15.アルラウネの実を砕く
「ふぅ、やっと終わった」
「やりましたね、ケリーさん!」
「これで安心して農業が出来ます!」
その言葉に俺はウンウンと嬉しくなって頷く。
俺も同じ思いだったからだ。
森から水を引いてくる灌漑工事が終わった後、それを村の周囲に巡らせるお堀工事へと移った。
これには1週間ほどかかったが、おかげで各家への畑に水を引きやすくなった。
また、モンスターから村を守ることが容易になったおかげで、農業に専念しやすくなったわけである。

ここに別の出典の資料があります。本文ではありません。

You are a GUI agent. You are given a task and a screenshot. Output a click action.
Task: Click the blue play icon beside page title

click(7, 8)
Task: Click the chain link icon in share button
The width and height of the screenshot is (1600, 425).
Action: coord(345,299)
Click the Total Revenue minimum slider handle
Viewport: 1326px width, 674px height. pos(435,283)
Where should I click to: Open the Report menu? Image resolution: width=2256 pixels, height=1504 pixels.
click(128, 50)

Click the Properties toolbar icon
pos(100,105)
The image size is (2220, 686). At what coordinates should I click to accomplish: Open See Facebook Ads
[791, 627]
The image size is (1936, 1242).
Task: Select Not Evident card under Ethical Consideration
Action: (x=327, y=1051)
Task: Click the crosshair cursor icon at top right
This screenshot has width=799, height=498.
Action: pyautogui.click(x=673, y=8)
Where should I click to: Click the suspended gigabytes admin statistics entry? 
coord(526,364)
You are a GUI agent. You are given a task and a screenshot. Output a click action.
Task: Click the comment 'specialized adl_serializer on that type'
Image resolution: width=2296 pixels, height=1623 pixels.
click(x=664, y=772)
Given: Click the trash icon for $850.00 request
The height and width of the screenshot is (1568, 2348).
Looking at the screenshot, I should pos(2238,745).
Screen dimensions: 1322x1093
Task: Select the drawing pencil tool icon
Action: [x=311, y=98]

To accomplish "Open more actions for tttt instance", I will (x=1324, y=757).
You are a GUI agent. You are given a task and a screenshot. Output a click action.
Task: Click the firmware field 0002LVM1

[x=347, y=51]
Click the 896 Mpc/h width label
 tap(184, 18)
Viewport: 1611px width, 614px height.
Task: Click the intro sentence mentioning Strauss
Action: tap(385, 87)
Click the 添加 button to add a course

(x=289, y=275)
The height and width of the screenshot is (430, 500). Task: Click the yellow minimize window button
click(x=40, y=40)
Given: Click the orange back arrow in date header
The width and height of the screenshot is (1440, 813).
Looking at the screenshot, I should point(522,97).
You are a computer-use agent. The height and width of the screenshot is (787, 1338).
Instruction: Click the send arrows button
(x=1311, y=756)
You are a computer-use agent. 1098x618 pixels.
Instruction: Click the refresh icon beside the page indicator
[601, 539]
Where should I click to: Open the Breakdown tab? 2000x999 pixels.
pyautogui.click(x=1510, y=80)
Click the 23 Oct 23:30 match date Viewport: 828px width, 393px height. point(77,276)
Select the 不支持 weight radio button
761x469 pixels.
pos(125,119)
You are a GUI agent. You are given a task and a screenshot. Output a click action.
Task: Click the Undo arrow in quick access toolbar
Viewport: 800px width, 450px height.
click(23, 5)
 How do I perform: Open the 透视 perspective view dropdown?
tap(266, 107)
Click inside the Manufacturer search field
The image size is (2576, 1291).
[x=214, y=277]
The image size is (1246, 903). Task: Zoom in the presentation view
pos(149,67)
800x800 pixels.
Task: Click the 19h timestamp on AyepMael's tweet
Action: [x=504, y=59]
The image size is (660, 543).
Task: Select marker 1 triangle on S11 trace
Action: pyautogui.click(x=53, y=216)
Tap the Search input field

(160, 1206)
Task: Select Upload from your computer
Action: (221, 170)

このことはまさに、俺のスローライフがここから始まることを意味している!
だからこそ、俺も彼らと同じく、このお堀の完成を心から喜んでいたのである。
「さあ、今日から本当のスローライフの始まりだ」
ひゃっほい、と中年ながら少年のようにはしゃいだのも無理からぬことだろう。
と、そこへ。
「皆様、大変お疲れ様でした。慰労会は別途設けさせて頂きますね。まずは簡単ではありますが村長からのお礼です。こちらを召し上がって下さい」
村長代理のミリアリアさん、それからキリが一緒にやってきた。
そして、大きめのバスケットから何かを取り出す。
「おお、それは‼」
「もしや、アルラウネの実ですか⁉」
ミリアリアさんが微笑んで頷く。
「はい、村長からもぜひ皆さんへ振舞うように、とのことでしたので」
「ですが、そんな貴重なものを頂いて良いのでしょうか」
「いいのですよ。それにまだ幾つか在庫はあります。だから遠慮しないでください」
彼女はそう言うと、刃がギザギザとしたノコギリのようなものを取り出した。
「アルラウネの実の外皮は岩のように固いですから。このノコギリで割らないといけません」
あっ、本当にノコギリだったのか。
「そうなのですか」
「トンカチで割ることも難しいんですよ。ですので、食べるのは一苦労ですが、代わりにとても美味とのことです」
「キリさんの腕力でも無理なのでしょうか?」
「ウーンと。そうですね、キリ?」
「はぁ、いちおうやってみますが……。ふん!」
ギチギチギチギチギチギチギチギチギチギチギチギチ‼
凄まじい力が加わっているのが分かる。
普通の果実なら一瞬で手の中でつぶれてしまっているだろう。
「ひえええ……」
村人たちと一緒に俺もドン引きする。
だが、
「歯が立ちませんね」
キリはそう言って肩をすくめた。
さて。
そんなやりとりもあって、村人が手伝いを申し出る。
アルラウネの実の外皮をノコギリで切って行く。
「ノコギリが先にダメになりそうです。刃こぼれしそうですね」
「本当に岩ですね、これは」
そんなやりとりをした後、30分ほどかけてやっと、アルラウネの実が姿を現した。
その果実はしっとりとピンク色に熟れていて、少し透き通っている。
甘やかな香りが周囲に広がった。
「おお、うまい!」
「これが冒険者アイテムでも最上級とされるアルラウネの実かぁ」
「疲れも一瞬で吹き飛ぶし、幸せな気持ちになるなぁ」
アルラウネの実は体力の向上や精神力の回復に絶大な効果があるんだよな。
俺も一口ご相伴に預かったが、食べたことがあるので、できるだけ村人たちに譲ることにしたのだった。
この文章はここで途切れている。